Many older "millennials" like myself (I'm 31) who should be the target demographic and should be gaining some disposable income and putting some money into long term hobbies like scuba pay hundreds of dollars in student loans every month on top of other expenses. I don't have the disposable income that my parents did at my age, when my dad started diving through our hometown dive shop. A $1000 gear package is simply not something I can afford since I also have to budget for opportunities to use it. I have a steady salaried job, and even though I have no kids, live with housemates, don't have cable TV, rent is SO HIGH in NYC, and storage space is low. Plus, at this point, what's the advantage of me owning my own equipment?

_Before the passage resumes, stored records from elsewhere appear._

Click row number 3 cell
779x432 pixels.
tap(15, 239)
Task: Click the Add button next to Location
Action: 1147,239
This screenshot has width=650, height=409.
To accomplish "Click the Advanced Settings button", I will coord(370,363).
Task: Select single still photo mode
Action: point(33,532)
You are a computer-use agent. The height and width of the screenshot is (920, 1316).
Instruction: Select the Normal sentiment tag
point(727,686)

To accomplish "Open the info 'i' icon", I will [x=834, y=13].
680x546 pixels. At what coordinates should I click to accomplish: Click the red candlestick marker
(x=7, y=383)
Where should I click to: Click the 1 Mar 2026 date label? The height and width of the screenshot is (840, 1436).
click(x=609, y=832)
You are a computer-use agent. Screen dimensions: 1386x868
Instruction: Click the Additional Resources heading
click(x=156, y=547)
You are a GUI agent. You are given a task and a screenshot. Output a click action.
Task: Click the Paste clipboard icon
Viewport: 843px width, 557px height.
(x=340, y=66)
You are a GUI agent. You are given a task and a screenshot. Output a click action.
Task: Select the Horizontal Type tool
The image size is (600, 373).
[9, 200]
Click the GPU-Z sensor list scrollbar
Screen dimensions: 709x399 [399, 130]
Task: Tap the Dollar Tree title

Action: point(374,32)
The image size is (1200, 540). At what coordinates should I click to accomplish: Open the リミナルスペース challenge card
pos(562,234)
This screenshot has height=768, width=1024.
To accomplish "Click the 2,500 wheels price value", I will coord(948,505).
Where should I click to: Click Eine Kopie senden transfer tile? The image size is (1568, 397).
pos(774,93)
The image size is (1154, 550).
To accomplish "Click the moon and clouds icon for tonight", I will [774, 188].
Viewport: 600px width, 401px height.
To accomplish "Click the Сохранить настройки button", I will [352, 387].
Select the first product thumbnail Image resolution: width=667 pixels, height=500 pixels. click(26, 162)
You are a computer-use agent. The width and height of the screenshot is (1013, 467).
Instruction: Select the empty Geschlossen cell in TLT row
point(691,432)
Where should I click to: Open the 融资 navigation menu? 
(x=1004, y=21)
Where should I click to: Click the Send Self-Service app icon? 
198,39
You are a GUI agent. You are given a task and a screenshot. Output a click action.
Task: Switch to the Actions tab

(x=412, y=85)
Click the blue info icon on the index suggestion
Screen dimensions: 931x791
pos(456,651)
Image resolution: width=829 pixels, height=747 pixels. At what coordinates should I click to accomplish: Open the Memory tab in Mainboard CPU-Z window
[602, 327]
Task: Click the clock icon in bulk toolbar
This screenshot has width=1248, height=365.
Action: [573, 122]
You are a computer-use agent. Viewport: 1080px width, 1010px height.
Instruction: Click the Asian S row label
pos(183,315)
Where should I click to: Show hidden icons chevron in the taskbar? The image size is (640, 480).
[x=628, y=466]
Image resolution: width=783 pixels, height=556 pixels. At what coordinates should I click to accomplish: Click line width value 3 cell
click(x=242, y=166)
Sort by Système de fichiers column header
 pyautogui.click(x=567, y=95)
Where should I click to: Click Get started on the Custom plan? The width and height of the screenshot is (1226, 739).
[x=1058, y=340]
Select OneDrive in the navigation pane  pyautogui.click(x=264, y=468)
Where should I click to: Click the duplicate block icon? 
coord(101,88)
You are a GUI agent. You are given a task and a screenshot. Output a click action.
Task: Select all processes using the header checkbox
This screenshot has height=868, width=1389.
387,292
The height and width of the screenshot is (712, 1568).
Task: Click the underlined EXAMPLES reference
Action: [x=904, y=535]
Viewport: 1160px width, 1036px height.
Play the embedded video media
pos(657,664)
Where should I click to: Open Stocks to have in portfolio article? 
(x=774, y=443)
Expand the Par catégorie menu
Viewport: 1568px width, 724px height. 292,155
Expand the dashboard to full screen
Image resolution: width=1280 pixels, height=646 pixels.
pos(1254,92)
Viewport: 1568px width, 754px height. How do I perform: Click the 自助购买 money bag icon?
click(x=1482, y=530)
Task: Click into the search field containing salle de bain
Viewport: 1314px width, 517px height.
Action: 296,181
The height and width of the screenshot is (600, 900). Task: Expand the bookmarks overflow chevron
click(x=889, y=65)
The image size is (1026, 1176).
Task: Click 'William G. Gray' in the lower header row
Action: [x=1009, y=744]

If I can only afford to pay for one ultra-low-budget vacation OR a set of gear in a single year, I'm opting for a cheap plane ticket to a backpacker-friendly place somewhere warm where the dive shop will rent me all the gear and take me on a guided dive with a group of other young travelers so I can have fun and gain experience in a safe and educational environment....all of which I can arrange over the internet. Sure, I could shell out for equipment at the LDS and then shell out a few hundred to go on some local charter dives in the NYC area, and maybe I will some day, but then I'd have no vacation budget.
Honestly -- are there dive shops and locales in the continental US that offer a comparable experience and culture to something like Utila or Koh Tao? Where you can show up with no car, no gear, no $200/night hotel room, and stay in a modest hostel on site and watch a sunset from the dive shop bar/restaurant with other young travelers? I'm not even a big partier, but I so thoroughly enjoyed those experiences and their openness to beginners, and haven't given much serious thought to diving in Florida or North Carolina for my next trip, despite their relative accessibility, because I don't associate it with the same kind of travel that I am drawn to, especially as a solo traveler (my friends aren't divers). I know lot of the "cowboys" rag on the "dive factory" nature of the backpacker dive resorts, but those threads are full of people talking about how over commercialized the dive industry has gotten. It seems like there is a customer base ready and waiting to be courted. (I could be totally ignorant about the existing dive culture in Florida, California, NC, etc, so please forgive and correct me if I am wrong)
Edited to add: I'd love to be an adventurous diver one day, with more of a need to frequent my LDS, and I agree that OWS and AOW certs are not thorough prep compared to experience, but without their relative affordability and accessibility, I wouldn't be doing any diving at all.